Saturn in Mythology. Apart from being a real planet with theoretical influences or energies, Saturn is also symbolic of certain types of psychological and  spiritual energy. Mythology can help us to understand something about the nature of this energy; so let us turn for a moment to Bullfinch’s Mythology and have a look at the mythological Saturn. Saturn, or Chronos, was the Roman god of agriculture and the harvest. He was the god of time, as evidenced by his name, chronos, from the Greek word for “time.”

The son of the heavens (Uranus) and the earth (Gaia), Saturn usurped his father’s power after first castrating him. Since everyone (particularly the god of agriculture) reaps what he sows, it was prophesied that Saturn would, in turn, be overthrown by one of his own offspring. To avoid that little problem, Saturn ate each of his children as they were born. Goya’s painting of Saturn eating his son aptly portrays aturn’s dark side.
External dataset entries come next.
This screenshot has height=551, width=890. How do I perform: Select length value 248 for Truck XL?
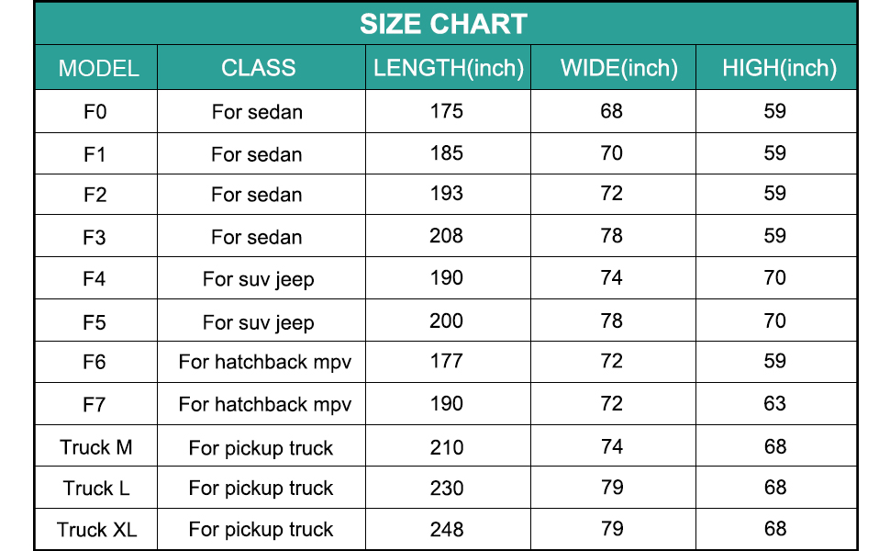[447, 529]
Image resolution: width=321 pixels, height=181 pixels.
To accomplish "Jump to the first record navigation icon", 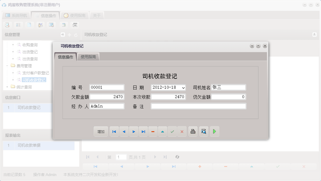I will 114,132.
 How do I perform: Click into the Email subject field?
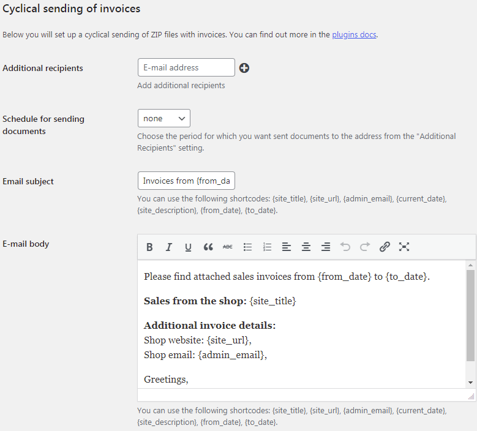coord(186,181)
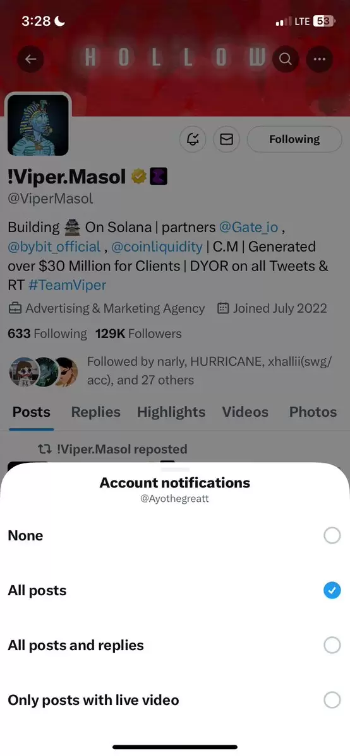Viewport: 350px width, 756px height.
Task: Select the None notification option
Action: [175, 536]
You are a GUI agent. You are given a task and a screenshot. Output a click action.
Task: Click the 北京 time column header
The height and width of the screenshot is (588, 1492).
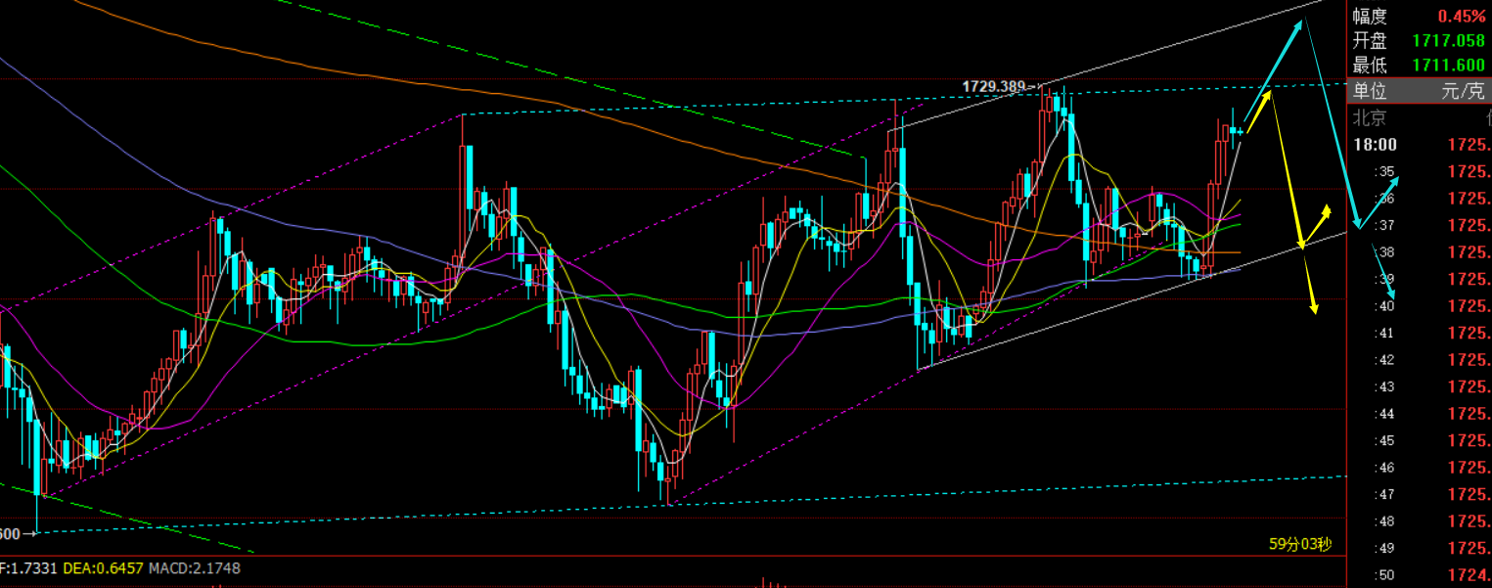point(1370,118)
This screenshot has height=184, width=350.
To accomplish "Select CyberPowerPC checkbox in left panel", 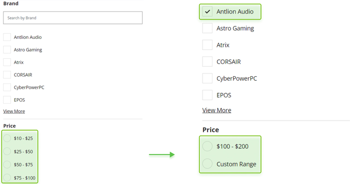I will coord(7,87).
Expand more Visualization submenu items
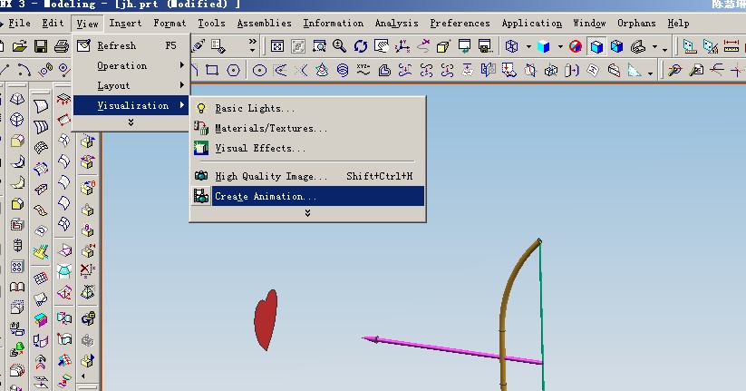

Desperate to help one child survive to adulthood, Saturn’s wife tricked him after the birth of their last child by wrapping a stone in a blanket and offering Saturn this substitute baby. The real baby, Jupiter, she hid away. Once grown, Jupiter, the god of expansion and blessing, did just as it had been prophesied, and overthrew his father, Saturn. At his worst, we see that Saturn symbolizes insanity, murder, destruction, and pogroms. Some of history’s infamous murderers with the planet Saturn resident in their 12th House include the “Son of Sam” killer, David Berkowitz, mass murderer Ted Bundy, O. J. Simpson, and Lyle Menendez. On the bright side, George Washington, Margaret Thatcher, Robert Redford, and Steve Martin also have 12th House Saturns.

The Grim Reaper

The Symbols of Saturn. Saturn also symbolizes the habitual actions or thoughts that undermine us, making it a planet of self-sabotage and undoing. However, Saturn’s modern astrological symbol resembles a throne of sorts, perhaps the throne of a heavenly father. A heavenly father may restrict before he can give expansion; he will prune the tree so that it bears more fruit. Saturn is also, therefore, a benefactor and one who brings blessing and abundance… eventually. Thanks to the association of Saturn with the harvest, sometimes Saturn has been depicted as an elderly man bearing a sickle–which explains why, at his worst, Saturn also might resemble the Grim Reaper.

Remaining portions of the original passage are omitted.